TASK SET:
a – According to the Diophantine equations page below, when does a linear equation in integers have a solution?
b – Please print part of the Diophantine equations page below, beginning at the words "A linear equation" and stopping after the words "to $ax + by = c$.".
c – Mark each statement (i), (ii), (iii) as yes or no according to the Diophantine equations page below, quoting the words that decide it.
(i) In Example 1, the customer must buy at least one pen and at least one notebook.
(ii) MathGrit teaches the technique only as a list of formulas to memorize.
(iii) The page describes contest math as turning a crowded setup into a relation the student can test, bound, count, or compute.

SOURCE DOCUMENT:
-- begin --

Number TheoryDifficulty 35-958 tagged problems

Diophantine Equations

Diophantine Equations is the habit of solving equations under integer restrictions using divisibility, bounds, and modular constraints. In contest math, that habit turns a crowded setup into a relation the student can test, bound, count, or compute. MathGrit teaches it as a recognizable signal, a deliberate move, and a final translation back to the original question.

Practice this technique Match my level

The Key Result

$$ax + by = c \text{ has integer solutions} \iff \gcd(a,b) \mid c$$

A linear equation in integers is solvable exactly when the gcd of the coefficients divides the target, and then all solutions form a single arithmetic family.

Why It Works

1
Let $g = \gcd(a,b)$. Every value of $ax + by$ is a multiple of $g$, so $g \mid c$ is necessary.
2
If $g \mid c$, Bézout gives $ax_0 + by_0 = g$; scaling by $c/g$ yields one solution $(x_1, y_1)$ to $ax + by = c$.
3
Given any solution, $a(x - x_1) + b(y - y_1) = 0$, so $\frac{a}{g}(x - x_1) = -\frac{b}{g}(y - y_1)$.
4
Since $\frac{a}{g}$ and $\frac{b}{g}$ are coprime, all solutions are $x = x_1 + \frac{b}{g} t$, $y = y_1 - \frac{a}{g} t$ for $t \in \mathbb{Z}$.

Worked Examples

Example 1

A vendor sells pens at $3$ coins and notebooks at $5$ coins. In how many ways can a customer spend exactly $31$ coins buying at least one of each?

1
Let $x$ pens and $y$ notebooks: $3x + 5y = 31$ with $x \ge 1$, $y \ge 1$.
2
Since $\gcd(3,5) = 1$ divides $31$, solutions exist. Solve mod $3$: $5y \equiv 31 \equiv 1 \pmod 3$, i.e. $2y \equiv 1$, so $y \equiv 2 \pmod 3$.
3
Try $y = 2$: $3x = 31 - 10 = 21$, $x = 7$. Try $y = 5$: $3x = 31 - 25 = 6$, $x = 2$. Next $y = 8$ gives negative $x$.
4
Both $(x,y) = (7,2)$ and $(2,5)$ satisfy the positivity requirement.

Answer:

$2$ ways: $7$ pens $+\,2$ notebooks, or $2$ pens $+\,5$ notebooks.

Warm-up

Find all integer solutions of $6x + 15y = 21$.

1
Compute $\gcd(6, 15) = 3$, and $3 \mid 21$, so solutions exist. Divide through by $3$: $2x + 5y = 7$.
2
Find one solution: $x = 1, y = 1$ gives $2 + 5 = 7$. ✓
3
Since $\gcd(2,5) = 1$, the general solution is $x = 1 + 5t$, $y = 1 - 2t$ for $t \in \mathbb{Z}$ (add $b/g$ to $x$, subtract $a/g$ from $y$).

-- end --

Data for locating words and elements:
-- begin --

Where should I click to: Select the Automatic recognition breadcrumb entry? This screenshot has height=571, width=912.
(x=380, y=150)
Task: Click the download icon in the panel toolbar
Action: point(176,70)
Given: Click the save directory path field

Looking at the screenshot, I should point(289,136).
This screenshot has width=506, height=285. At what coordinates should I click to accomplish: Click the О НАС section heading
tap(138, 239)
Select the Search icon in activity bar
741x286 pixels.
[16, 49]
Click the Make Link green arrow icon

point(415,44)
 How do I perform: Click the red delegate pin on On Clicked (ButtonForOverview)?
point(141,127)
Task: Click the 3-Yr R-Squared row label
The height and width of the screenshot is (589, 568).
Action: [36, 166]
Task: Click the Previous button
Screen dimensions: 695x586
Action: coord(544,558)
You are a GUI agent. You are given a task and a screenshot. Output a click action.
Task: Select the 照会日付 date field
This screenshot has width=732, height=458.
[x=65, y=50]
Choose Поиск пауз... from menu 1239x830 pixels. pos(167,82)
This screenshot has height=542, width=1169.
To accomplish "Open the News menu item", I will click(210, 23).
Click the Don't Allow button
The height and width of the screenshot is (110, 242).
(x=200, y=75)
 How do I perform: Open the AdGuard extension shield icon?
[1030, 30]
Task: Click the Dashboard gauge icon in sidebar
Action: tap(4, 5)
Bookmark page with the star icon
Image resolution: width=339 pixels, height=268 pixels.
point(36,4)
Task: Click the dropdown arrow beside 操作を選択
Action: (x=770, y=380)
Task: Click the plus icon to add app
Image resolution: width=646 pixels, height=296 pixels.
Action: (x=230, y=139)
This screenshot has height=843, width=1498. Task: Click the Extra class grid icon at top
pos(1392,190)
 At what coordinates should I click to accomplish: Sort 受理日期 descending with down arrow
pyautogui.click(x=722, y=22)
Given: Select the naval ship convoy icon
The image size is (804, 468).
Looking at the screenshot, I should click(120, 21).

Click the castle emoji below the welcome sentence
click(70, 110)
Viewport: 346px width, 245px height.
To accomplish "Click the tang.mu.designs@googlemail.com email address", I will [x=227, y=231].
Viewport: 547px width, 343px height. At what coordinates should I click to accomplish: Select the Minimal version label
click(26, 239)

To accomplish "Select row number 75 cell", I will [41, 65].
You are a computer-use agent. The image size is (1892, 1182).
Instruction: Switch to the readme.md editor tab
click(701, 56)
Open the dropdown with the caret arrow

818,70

-- end --

RESULTS FOR EACH TASK:
a – Exactly when the gcd of the coefficients divides the target.

b –
A linear equation in integers is solvable exactly when the gcd of the coefficients divides the target, and then all solutions form a single arithmetic family.

Why It Works

1
Let $g = \gcd(a,b)$. Every value of $ax + by$ is a multiple of $g$, so $g \mid c$ is necessary.
2
If $g \mid c$, Bézout gives $ax_0 + by_0 = g$; scaling by $c/g$ yields one solution $(x_1, y_1)$ to $ax + by = c$.

c –
(i) Yes: "buying at least one of each"
(ii) No: "MathGrit teaches it as a recognizable signal, a deliberate move, and a final translation back to the original question."
(iii) Yes: "that habit turns a crowded setup into a relation the student can test, bound, count, or compute"